“Gandhi’s lesson about Christ”–Daily Metta

August 22:

gandhi-21“Whether you profess one religion or another is of no consequence.”

–Gandhi (Day to Day with Gandhi, vol. 7, p. 50)

The year was 1925. Gandhi sat (due to a health challenge at the time) before a college for Christian missionaries in India. The topic he had been invited to address was how they, an audience of European missionaries, could best serve the Indian people, and they also asked Gandhi to teach them more about “the Christ.”  Very skillfully and characteristically directly, he opened his heart with his views about Europeans converting others to Christianity, which he knew that many in the audience felt was their purpose. In short: it was an insult to God.
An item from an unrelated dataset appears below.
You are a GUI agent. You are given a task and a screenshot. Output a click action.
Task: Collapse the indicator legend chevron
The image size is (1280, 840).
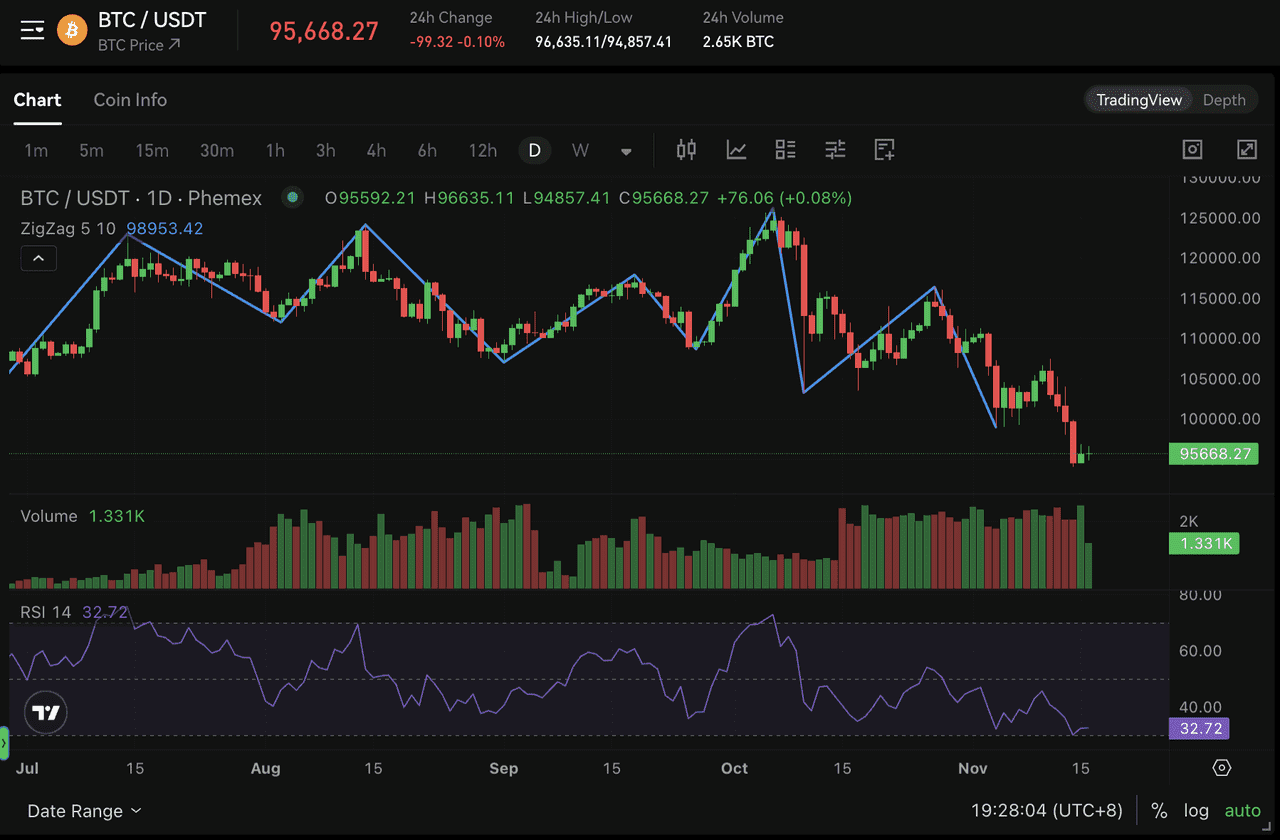click(x=38, y=259)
He had met converts and simply professing that they accepted a new religion did not mean in any way that the message of the religion had sunk in and grasped their hearts. For Gandhi, it was enough if the latter took place, regardless of the religion you claim as your own. To that end, he told the missionaries that they could still serve India and her people without working to convert them by joining the struggle for India’s freedom.

Could not the missionaries put on the khadi cloth and support the poor who were using the spinning wheel as a means for economic empowerment? Had they identified themselves with the poor and the starving? What would be a better identification with the life of Christ?

He went on: “Let your work be a silent testimony. What do you want to convert them for? If your contact ennobles them and brings them a ray of light, is that not enough? If you take a piece of bread to starving children, is that not enough? (…) I have spoken from the depth of my heart and I hope that it has touched your heart.”

How could it not have, I wonder.

 

Experiment in Nonviolence:

Do something generous today without telling others about it or expecting something from them in return. Let the act in itself “be enough.”